- [Problem]:
Set out every line of the listing below as a numbered list, omitting any blank lines.

- [Input data]:
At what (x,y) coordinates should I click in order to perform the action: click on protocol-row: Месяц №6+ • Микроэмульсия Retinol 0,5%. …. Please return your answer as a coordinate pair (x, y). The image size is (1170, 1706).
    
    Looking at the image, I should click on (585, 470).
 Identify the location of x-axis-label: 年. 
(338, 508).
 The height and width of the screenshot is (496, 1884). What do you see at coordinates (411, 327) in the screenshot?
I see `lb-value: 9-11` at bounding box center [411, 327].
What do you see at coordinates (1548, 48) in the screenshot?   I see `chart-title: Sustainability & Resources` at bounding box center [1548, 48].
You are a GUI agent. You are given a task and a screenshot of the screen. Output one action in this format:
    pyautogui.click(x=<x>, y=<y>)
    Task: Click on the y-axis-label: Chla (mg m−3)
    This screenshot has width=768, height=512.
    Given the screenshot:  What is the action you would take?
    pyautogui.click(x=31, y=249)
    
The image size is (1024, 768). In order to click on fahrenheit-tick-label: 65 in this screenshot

- [Answer section]:
1. At what (x,y) coordinates should I click in order to perform the action: click on protocol-row: Месяц №6+ • Микроэмульсия Retinol 0,5%. …. Please return your answer as a coordinate pair (x, y). The image size is (1170, 1706).
2.     Looking at the image, I should click on (585, 470).
3.  Identify the location of x-axis-label: 年. 
4. (338, 508).
5.  The height and width of the screenshot is (496, 1884). What do you see at coordinates (411, 327) in the screenshot?
6. I see `lb-value: 9-11` at bounding box center [411, 327].
7. What do you see at coordinates (1548, 48) in the screenshot?   I see `chart-title: Sustainability & Resources` at bounding box center [1548, 48].
8. You are a GUI agent. You are given a task and a screenshot of the screen. Output one action in this format:
9.     pyautogui.click(x=<x>, y=<y>)
10.     Task: Click on the y-axis-label: Chla (mg m−3)
11.     This screenshot has width=768, height=512.
12.     Given the screenshot:  What is the action you would take?
13.     pyautogui.click(x=31, y=249)
14. The image size is (1024, 768). In order to click on fahrenheit-tick-label: 65 in this screenshot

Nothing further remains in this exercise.